I’d have to do more research on his policy because I don’t eat Fox News sized snack turds, but if he’s got a plan to tear it down and rebuild it in a way that makes sense I think he’d have widespread support.
Here is more in his plan, and as is typical, the MAGAs here are lying. More often that not you can take that to the bank.
https://www.nytimes.com/2025/04/01/nyregion/zohran-mamdani-crime-plan.html
“He, too, said he would consider keeping Ms. Tisch as police commissioner and praised some of her policies, including addressing concerns about corruption and reducing the size of the department’s communications staff.
His proposed Department of Community Safety would have a budget of roughly $1 billion, comprising $600 million for existing programs and $450 million in new funding. It would be run by a commissioner-level position, and Mr. Mamdani would eliminate the deputy mayor for public safety, a role that Mayor Eric Adams revived in 2022.
He would expand programs like the Behavioral Health Emergency Assistance Response Division, or B-Heard, which sends teams of mental health professionals, rather than the police, to the scenes of certain emergencies. He also wants to deploy “mental health navigators” in neighborhoods and outreach teams at 100 subway stations to connect people with services.

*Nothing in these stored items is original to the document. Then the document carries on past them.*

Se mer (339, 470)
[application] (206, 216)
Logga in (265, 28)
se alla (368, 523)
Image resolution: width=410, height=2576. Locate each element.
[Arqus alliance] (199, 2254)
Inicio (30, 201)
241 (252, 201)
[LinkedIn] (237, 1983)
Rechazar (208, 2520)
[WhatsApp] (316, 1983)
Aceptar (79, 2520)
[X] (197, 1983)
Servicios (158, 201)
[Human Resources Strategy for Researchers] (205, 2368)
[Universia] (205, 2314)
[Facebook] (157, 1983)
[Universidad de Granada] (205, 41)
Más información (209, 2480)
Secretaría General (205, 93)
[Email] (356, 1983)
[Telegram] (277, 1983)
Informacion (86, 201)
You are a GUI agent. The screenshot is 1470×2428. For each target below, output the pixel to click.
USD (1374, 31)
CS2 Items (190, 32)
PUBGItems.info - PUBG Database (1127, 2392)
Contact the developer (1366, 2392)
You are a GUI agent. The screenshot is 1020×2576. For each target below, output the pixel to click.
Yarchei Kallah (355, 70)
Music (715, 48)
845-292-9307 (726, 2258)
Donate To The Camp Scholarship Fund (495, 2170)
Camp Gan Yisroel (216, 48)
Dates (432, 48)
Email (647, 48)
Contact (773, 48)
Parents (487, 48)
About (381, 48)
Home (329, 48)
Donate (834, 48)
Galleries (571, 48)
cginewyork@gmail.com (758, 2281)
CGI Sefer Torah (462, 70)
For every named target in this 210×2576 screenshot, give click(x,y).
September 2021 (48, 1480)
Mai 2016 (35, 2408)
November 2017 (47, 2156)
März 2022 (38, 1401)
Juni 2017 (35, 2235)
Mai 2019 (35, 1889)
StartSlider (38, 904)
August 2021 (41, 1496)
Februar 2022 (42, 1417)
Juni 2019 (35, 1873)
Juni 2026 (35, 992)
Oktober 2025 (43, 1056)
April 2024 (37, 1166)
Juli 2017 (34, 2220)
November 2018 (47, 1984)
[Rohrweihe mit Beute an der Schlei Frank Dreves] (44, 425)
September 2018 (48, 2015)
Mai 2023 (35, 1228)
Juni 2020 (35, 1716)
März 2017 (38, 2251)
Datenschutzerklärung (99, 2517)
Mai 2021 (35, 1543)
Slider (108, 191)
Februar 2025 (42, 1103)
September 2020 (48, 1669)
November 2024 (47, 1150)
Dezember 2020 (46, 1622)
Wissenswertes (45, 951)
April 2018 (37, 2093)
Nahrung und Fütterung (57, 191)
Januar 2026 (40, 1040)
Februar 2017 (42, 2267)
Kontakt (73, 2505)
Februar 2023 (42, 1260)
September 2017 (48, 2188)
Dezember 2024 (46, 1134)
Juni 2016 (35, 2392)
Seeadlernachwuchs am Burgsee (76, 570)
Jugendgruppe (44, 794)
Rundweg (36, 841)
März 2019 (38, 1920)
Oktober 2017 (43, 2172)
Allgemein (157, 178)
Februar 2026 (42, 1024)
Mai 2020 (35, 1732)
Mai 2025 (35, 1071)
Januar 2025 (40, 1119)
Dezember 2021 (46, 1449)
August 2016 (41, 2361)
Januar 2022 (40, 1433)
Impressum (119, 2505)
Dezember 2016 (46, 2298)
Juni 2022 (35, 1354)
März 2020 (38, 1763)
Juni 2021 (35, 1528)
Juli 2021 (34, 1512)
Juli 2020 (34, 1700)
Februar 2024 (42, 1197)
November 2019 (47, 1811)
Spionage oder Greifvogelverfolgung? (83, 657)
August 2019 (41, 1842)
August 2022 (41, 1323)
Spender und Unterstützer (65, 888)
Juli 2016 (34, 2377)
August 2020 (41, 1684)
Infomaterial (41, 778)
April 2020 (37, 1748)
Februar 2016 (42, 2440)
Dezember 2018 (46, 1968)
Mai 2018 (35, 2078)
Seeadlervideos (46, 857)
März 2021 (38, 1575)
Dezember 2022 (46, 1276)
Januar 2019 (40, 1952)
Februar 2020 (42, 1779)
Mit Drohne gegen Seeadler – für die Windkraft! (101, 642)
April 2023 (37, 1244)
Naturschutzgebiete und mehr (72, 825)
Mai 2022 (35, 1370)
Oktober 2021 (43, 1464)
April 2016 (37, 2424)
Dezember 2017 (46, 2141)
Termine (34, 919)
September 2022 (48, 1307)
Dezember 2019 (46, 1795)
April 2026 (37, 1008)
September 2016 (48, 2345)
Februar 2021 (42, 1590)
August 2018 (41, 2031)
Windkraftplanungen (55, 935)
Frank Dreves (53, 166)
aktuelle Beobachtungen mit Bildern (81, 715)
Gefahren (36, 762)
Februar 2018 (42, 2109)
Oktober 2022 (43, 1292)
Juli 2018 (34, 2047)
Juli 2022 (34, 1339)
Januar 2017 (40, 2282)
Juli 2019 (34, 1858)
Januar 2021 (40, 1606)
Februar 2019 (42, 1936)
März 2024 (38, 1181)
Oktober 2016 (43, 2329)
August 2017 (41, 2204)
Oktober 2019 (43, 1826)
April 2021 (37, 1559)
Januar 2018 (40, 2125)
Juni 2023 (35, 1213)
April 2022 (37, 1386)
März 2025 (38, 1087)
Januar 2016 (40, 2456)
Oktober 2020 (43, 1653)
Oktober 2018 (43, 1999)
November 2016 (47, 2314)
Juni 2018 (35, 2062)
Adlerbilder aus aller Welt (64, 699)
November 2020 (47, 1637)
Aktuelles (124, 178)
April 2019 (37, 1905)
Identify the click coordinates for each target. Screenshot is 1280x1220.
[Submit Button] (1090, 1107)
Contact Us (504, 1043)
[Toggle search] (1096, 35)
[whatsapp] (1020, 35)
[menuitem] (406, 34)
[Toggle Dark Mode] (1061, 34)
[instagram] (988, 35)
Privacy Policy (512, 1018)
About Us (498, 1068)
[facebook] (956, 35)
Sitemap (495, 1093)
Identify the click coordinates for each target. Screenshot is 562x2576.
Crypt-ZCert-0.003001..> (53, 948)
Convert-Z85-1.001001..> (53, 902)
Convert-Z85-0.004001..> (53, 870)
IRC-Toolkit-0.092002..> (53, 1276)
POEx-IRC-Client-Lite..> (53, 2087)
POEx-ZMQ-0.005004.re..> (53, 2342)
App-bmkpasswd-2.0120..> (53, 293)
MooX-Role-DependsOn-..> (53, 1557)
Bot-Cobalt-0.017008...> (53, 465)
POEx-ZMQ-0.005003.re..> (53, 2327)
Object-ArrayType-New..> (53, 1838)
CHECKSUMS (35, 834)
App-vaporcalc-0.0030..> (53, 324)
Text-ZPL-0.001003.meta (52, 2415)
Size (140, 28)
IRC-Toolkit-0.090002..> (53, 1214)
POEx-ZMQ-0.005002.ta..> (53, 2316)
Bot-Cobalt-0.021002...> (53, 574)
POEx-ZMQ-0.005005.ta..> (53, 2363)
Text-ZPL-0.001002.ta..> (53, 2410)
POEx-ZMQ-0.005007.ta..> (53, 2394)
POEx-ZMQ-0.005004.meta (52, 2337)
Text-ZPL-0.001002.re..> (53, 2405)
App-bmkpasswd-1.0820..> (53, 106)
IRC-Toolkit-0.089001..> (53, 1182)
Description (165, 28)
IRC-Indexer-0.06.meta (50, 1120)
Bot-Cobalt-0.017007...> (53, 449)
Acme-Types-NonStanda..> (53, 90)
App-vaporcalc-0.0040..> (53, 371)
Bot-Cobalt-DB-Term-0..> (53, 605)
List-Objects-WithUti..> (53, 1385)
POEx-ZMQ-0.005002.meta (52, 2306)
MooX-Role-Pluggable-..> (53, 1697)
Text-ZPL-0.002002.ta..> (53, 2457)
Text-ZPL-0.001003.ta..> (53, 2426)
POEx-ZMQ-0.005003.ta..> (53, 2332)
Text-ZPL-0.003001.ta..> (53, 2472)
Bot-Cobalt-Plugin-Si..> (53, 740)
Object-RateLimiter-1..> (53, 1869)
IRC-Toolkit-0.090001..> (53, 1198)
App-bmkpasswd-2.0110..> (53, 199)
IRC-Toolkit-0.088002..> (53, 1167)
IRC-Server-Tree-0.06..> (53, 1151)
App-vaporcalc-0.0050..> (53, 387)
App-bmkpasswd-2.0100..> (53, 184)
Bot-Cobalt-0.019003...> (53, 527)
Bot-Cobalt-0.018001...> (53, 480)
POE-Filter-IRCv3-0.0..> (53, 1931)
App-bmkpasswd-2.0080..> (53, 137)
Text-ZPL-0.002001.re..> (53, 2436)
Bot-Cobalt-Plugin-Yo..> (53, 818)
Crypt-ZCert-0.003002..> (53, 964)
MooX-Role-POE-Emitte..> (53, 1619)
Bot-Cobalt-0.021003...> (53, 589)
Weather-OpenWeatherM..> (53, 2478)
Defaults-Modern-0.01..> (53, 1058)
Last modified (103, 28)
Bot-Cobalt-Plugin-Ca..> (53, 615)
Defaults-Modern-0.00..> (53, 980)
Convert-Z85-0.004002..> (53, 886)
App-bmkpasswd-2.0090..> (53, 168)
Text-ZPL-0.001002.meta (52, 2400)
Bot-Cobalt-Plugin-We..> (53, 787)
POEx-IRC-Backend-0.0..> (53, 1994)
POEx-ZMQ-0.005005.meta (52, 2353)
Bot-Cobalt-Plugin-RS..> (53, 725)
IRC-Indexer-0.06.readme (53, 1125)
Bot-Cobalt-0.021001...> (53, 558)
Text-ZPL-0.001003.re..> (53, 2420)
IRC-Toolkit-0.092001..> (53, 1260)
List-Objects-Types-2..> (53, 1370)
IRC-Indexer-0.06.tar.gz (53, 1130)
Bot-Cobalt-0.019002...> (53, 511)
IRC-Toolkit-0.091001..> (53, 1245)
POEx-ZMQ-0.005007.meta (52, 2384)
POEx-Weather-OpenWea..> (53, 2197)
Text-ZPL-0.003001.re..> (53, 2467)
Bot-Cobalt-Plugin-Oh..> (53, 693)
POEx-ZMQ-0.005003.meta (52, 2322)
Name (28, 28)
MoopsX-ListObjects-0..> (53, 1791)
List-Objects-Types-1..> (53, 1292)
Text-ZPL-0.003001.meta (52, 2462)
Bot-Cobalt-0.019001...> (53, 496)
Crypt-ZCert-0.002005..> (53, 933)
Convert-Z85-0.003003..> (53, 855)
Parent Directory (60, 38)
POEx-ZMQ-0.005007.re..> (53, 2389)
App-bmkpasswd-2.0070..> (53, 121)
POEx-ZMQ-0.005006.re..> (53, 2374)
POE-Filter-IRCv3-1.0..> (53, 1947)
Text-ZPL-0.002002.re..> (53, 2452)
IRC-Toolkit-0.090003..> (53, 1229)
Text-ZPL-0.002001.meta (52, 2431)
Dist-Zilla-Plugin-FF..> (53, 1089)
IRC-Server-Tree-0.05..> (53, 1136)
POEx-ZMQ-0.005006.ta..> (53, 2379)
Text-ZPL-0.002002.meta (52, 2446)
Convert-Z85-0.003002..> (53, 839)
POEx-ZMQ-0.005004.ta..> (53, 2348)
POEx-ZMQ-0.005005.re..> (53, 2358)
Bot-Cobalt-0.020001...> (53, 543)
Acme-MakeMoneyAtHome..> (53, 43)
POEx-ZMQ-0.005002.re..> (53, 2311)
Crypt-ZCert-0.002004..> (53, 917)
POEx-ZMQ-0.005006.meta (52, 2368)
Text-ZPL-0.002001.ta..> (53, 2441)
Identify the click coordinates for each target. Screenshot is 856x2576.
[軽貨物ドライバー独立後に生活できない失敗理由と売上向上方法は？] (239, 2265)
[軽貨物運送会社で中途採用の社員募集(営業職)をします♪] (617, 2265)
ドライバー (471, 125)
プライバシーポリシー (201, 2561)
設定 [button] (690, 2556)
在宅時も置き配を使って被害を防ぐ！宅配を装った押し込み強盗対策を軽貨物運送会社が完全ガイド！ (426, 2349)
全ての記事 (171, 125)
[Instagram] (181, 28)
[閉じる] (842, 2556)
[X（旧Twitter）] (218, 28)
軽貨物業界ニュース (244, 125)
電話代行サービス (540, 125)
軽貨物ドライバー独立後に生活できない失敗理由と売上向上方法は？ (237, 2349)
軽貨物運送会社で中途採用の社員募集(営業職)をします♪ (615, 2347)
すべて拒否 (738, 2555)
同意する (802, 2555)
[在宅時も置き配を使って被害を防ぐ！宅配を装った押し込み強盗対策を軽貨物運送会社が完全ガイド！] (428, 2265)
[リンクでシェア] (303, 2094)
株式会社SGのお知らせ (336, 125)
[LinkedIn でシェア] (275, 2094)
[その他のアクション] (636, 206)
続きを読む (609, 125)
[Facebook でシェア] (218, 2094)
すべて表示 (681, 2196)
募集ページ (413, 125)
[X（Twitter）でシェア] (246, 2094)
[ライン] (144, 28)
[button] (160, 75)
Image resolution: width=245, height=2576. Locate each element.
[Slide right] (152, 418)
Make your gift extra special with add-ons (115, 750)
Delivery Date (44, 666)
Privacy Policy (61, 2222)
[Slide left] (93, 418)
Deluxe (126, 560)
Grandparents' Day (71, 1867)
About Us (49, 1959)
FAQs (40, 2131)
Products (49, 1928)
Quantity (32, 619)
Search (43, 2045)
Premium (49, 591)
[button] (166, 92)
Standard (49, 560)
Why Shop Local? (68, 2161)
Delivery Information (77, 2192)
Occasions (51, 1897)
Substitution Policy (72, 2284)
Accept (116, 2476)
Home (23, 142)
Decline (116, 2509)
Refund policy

Mr. Mamdani said that he would pay for the additional costs related to the new agency — and for his broader affordability proposals — by raising taxes on wealthy residents and large corporations and through a better use of existing city funds and stronger enforcement of tax policy.
Alana Sivin, a director at the Vera Institute of Justice, a criminal justice nonprofit, said that Mr. Mamdani’s plan embraced the “full range of tools” that are needed to improve public safety and “successful precedent in other parts of the country,” including the Community Safety Department in Albuquerque, N.M., which has responded to 100,000 calls for service.”